At 1 Jan 2014, P Ltd acquired 60% of the shares of S Ltd for $153,000 on a cum div. basis. P Ltd had acquired 40% of the shares of S Ltd two years earlier for $80,000. This investment, classified as a financial asset, was recorded at a fair value on 1 Jan 2014 of $102,000. The changes in fair value had all been taken to other comprehensive income.
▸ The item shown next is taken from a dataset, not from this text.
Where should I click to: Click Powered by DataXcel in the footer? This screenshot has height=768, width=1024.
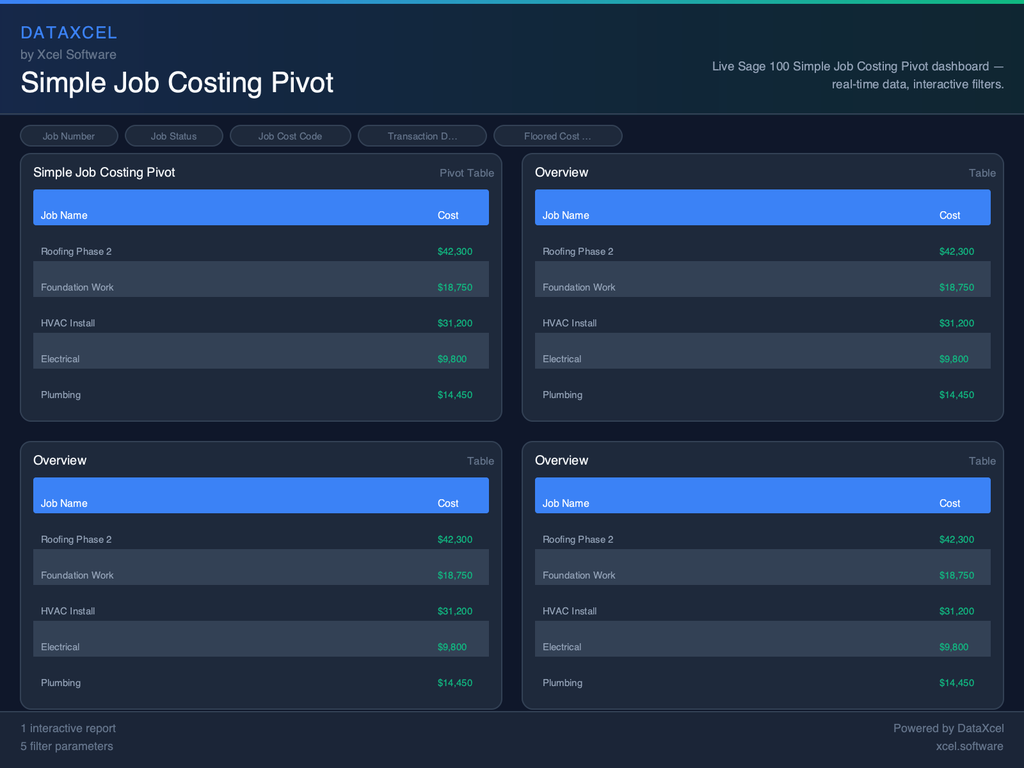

At 1 Jan 2014, the equity of S Ltd consisted of:
Share capital | $160,000 | Retained earnings | 40,000 |
At this date, the identifiable assets and liabilities of S Ltd were recorded at fair value except for: | Carrying amount | Fair Value | Inventory | $40,000 | $44,000 | Plant (cost $120,000) | 100,000 | 105,000 |
At 1 Jan 2014, S Ltd’s assets and liabilities included a dividend payable of $50,000, and goodwill of $6,000. An analysis of the unrecorded intangibles of S Ltd revealed that the company had unrecorded internally generated brands, considered to have a fair value of $50,000. Further, S Ltd had expensed research outlays of $80,000 that were considered to have a fair value of $20,000. In its financial statements at 31 Dec 2013, S Ltd had reported a contingent liability relating to a potential claim by customers for unsatisfactory products, the fair value of the claim being $10,000. Tax rate is 30%.
Required:
Prepare the acquisition analysis at 1 Jan 2014.